::: Dataset entries
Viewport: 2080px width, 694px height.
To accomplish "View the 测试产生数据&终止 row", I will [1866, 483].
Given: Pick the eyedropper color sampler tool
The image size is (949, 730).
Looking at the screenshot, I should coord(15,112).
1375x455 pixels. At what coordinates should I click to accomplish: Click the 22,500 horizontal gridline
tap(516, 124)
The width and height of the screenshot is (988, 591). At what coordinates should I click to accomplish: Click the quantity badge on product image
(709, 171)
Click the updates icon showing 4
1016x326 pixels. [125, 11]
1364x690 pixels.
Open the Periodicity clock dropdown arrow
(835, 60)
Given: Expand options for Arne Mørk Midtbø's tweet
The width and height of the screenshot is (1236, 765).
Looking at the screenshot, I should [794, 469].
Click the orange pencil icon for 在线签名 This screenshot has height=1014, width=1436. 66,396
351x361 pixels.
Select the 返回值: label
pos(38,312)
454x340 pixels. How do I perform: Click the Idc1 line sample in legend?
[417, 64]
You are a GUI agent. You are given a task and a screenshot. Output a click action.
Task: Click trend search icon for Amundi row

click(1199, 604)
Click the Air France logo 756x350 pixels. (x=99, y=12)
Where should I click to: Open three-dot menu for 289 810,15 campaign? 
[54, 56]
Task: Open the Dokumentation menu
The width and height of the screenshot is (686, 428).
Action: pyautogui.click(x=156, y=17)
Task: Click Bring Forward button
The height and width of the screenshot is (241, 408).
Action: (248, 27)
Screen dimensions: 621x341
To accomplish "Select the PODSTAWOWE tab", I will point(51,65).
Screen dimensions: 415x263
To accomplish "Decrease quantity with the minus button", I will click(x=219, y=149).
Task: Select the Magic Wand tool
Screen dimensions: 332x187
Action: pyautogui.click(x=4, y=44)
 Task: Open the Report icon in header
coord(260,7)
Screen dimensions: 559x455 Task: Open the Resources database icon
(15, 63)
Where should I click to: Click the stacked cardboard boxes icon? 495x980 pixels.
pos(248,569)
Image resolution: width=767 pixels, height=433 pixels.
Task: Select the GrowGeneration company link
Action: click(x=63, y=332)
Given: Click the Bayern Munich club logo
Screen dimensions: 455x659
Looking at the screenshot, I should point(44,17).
::::::
Task item ->
All of the records go in your answer, copied exactly.

Task answer ->
Viewport: 2080px width, 694px height.
To accomplish "View the 测试产生数据&终止 row", I will [1866, 483].
Given: Pick the eyedropper color sampler tool
The image size is (949, 730).
Looking at the screenshot, I should coord(15,112).
1375x455 pixels. At what coordinates should I click to accomplish: Click the 22,500 horizontal gridline
tap(516, 124)
The width and height of the screenshot is (988, 591). At what coordinates should I click to accomplish: Click the quantity badge on product image
(709, 171)
Click the updates icon showing 4
1016x326 pixels. [125, 11]
1364x690 pixels.
Open the Periodicity clock dropdown arrow
(835, 60)
Given: Expand options for Arne Mørk Midtbø's tweet
The width and height of the screenshot is (1236, 765).
Looking at the screenshot, I should [794, 469].
Click the orange pencil icon for 在线签名 This screenshot has height=1014, width=1436. 66,396
351x361 pixels.
Select the 返回值: label
pos(38,312)
454x340 pixels. How do I perform: Click the Idc1 line sample in legend?
[417, 64]
You are a GUI agent. You are given a task and a screenshot. Output a click action.
Task: Click trend search icon for Amundi row

click(1199, 604)
Click the Air France logo 756x350 pixels. (x=99, y=12)
Where should I click to: Open three-dot menu for 289 810,15 campaign? 
[54, 56]
Task: Open the Dokumentation menu
The width and height of the screenshot is (686, 428).
Action: pyautogui.click(x=156, y=17)
Task: Click Bring Forward button
The height and width of the screenshot is (241, 408).
Action: (248, 27)
Screen dimensions: 621x341
To accomplish "Select the PODSTAWOWE tab", I will point(51,65).
Screen dimensions: 415x263
To accomplish "Decrease quantity with the minus button", I will click(x=219, y=149).
Task: Select the Magic Wand tool
Screen dimensions: 332x187
Action: pyautogui.click(x=4, y=44)
 Task: Open the Report icon in header
coord(260,7)
Screen dimensions: 559x455 Task: Open the Resources database icon
(15, 63)
Where should I click to: Click the stacked cardboard boxes icon? 495x980 pixels.
pos(248,569)
Image resolution: width=767 pixels, height=433 pixels.
Task: Select the GrowGeneration company link
Action: click(x=63, y=332)
Given: Click the Bayern Munich club logo
Screen dimensions: 455x659
Looking at the screenshot, I should point(44,17).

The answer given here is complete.